Kamis, 17 November 2016

Life's traveller

Saya banyak melakukan perjalanan selama bertugas di Sumba ini. Dari pantai ke pantai, bukit ke bukit, maupun air terjun ke air terjun lainnya. Ada yang terdokumentasi, tetapi lebih banyak yang tidak. Semua dikarenakan telpon seluler saya cukup buruk untuk mengambil gambar. Itu alasan pertama. Alasan kedua, saya tidak memiliki kemampuan mengambil gambar yang bagus. Ketiga, lebih sering melamun dan menikmati makna yang saya dapat selama melakukan perjalanan tersebut. Cukup disayangkan sebenarnya. Dan rupanya, gambar-gambar yang terdokumentasi pun kebanyakan seperti foto disamping. Sangat tidak penting. 😂
 
Foto ini berlokasi di Pantai Mandorak. Salah satu pantai yang bagus dan menjadi tujuan pelancong datang ke Sumba. Tempatnya satu arah dengan Danau Waikuri yang kesohor itu. Lah, terus kok ga posting gambar-gambar pantai tersebut? Ah, kalian juga bisa browsing di internet bagaimana keindahan kedua tempat itu dan tempat-tempat lain di Sumba ini. Akan ada banyak gambar-gambar dengan kualitas yang bagus dan memanjakan mata ketimbang foto yang saya miliki. Tapi saya akan membagikan sebuah cerita. Cerita tentang bagaimana semangat seorang dokter yang kembali berkobar ketika dokter tersebut melakukan perjalanan. Sebuah cerita tentang kita, tentang kita sebagai manusia. Sebuah cerita yang banyak orang enggan ataupun kurang berminat menceritakan.
 
 
Di sebelah dokter ini adalah salah seorang pasien yang pernah ia rawat. Pasien ini ia rawat bukan saja seminggu-dua minggu. Tapi sebulan lebih. Saya sebenarnya lupa sekali siapa namanya, berapa usianya, serta penyakit yang dideritanya. Yang saya bisa ingat adalah, pasian ini usianya jauh lebih muda dari saya, belum 30 tahun, dan menderita penyakit komplikasi yang banyak sekali. Salah satunya penyakit gagal ginjal dan anemia berat. Pernah mengalami gagal napas. Transfusi darah berkantong-kantong. Serta tidak mampu melakukan aktivitas, bahkan hanya untuk sekedar duduk di tempat tidur. Berapa kali saya dan teman sejawat menduga ia tidak akan bisa melewati masa-masa gawatnya di rumah sakit ketika itu. Tapi mujizat selalu terjadi, bukan? Dan pemuda ini adalah salah satunya.
Saya pun tidak mengenalinya sampai ketika ia memanggil saya, dan berlari mengejar menghampiri sembari berkata, “Bapak dokter!!!”.

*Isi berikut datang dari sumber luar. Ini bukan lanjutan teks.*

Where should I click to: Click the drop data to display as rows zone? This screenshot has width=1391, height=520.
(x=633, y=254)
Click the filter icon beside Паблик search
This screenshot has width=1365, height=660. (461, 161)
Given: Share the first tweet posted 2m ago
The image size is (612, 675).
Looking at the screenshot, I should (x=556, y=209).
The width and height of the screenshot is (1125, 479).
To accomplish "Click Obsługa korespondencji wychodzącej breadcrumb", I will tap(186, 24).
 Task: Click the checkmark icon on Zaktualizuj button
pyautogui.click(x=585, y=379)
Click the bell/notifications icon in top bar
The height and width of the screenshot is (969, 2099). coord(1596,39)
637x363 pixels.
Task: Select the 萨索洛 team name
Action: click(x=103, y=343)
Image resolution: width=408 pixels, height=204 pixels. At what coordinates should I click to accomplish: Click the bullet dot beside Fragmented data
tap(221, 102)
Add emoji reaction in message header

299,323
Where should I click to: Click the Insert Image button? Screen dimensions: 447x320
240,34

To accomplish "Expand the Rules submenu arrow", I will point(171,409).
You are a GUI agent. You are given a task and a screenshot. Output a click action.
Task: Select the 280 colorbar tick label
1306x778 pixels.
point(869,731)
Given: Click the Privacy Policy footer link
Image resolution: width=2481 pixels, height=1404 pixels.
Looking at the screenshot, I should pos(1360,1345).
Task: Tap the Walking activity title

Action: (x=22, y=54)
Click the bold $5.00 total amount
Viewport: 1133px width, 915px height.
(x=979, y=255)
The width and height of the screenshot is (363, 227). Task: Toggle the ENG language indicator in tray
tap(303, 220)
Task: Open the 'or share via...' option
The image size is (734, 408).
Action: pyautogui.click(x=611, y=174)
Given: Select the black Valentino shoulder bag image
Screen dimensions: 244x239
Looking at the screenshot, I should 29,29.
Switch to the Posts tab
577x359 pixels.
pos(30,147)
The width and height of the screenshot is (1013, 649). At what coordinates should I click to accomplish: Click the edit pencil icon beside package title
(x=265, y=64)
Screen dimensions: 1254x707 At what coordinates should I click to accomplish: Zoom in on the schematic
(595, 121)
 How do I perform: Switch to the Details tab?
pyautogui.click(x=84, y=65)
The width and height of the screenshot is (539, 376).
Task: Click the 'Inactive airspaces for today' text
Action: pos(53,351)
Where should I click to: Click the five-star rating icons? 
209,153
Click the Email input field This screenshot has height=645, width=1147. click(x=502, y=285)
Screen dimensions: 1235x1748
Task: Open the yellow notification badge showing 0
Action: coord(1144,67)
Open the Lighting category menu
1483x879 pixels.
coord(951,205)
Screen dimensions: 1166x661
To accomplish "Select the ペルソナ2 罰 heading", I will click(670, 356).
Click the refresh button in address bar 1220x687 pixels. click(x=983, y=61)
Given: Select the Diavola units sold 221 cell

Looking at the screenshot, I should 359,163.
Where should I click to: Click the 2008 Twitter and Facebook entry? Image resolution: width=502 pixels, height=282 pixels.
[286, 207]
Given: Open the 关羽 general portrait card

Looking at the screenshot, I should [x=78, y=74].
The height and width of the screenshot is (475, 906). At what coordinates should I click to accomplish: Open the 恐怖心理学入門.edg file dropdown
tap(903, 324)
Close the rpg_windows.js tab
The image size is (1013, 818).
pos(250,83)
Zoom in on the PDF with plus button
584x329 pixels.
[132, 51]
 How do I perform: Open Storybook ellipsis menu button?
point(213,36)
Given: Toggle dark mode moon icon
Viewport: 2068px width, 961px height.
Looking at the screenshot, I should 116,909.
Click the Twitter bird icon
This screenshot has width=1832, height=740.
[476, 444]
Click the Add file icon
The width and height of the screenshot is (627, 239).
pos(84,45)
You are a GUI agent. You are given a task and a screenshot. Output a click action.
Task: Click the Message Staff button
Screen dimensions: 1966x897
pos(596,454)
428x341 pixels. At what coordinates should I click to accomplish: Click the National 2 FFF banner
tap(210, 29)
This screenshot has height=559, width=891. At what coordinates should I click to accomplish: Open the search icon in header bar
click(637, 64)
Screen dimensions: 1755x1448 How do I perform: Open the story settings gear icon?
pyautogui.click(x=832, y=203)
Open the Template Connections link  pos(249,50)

Saya saat itu sedang berjalan di pasir pantai sambil melihat anak-anak kecil bermain air. Serta melihat nelayan lokal membawa ikan-ikan hasil tangkapannya. Pemuda ini sedang duduk di pasir bersama kerumunan warga lain bermain kartu. Ia kemudian menceritakan tentang dirinya dan bagaimana ia berada di rumah sakit dalam waktu yang lama, dan mengatakan bahwa saya yang merawatnya dan menyampaikan terima kasih. Ia mengatakan di depan seluruh orang-orang yang berkumpul disitu.  Saya tersentuh, dan kemudian mengajak berfoto bersama, sebagai dokumentasi pribadi.
Dokumentasi-dokumentasi yang ‘tidak sengaja’ terjadi seperti ini bisa menjadi pengingat kepada saya, bahwa ternyata apa yang saya lakukan berarti dan memberi dampak. Kalaupun tidak untuk semua orang, setidaknya 1 pemuda ini merasakan bahwa saya ada gunanya juga. Hal begini membuat hangat di dalam hati. Dan hal itu akan terus membuat saya terus belajar untuk menjadi dokter yang baik, serta memiliki attittude yang baik dalam melayani pasien.
Saya pamit pulang kepada pemuda itu dan kepada warga disana dengan melambaikan tangan. Impian melayani Tuhan melalui pekerjaan sebagai dokter bukan saja digenapi olehNya. Tapi saya benar-benar disertai. Tampak nyata melalui hal-hal yang saya alami seperti ini. Dan saya suka membagikan cerita seperti ini, agar kita semua bisa terus ingat, bahwa kita berarti, dan sesama kita berarti. Melayani dan mengasihi sesama, adalah bukti nyata kita berTuhan, dan mencintai Tuhan. Bukan dengan membagikan kebencian.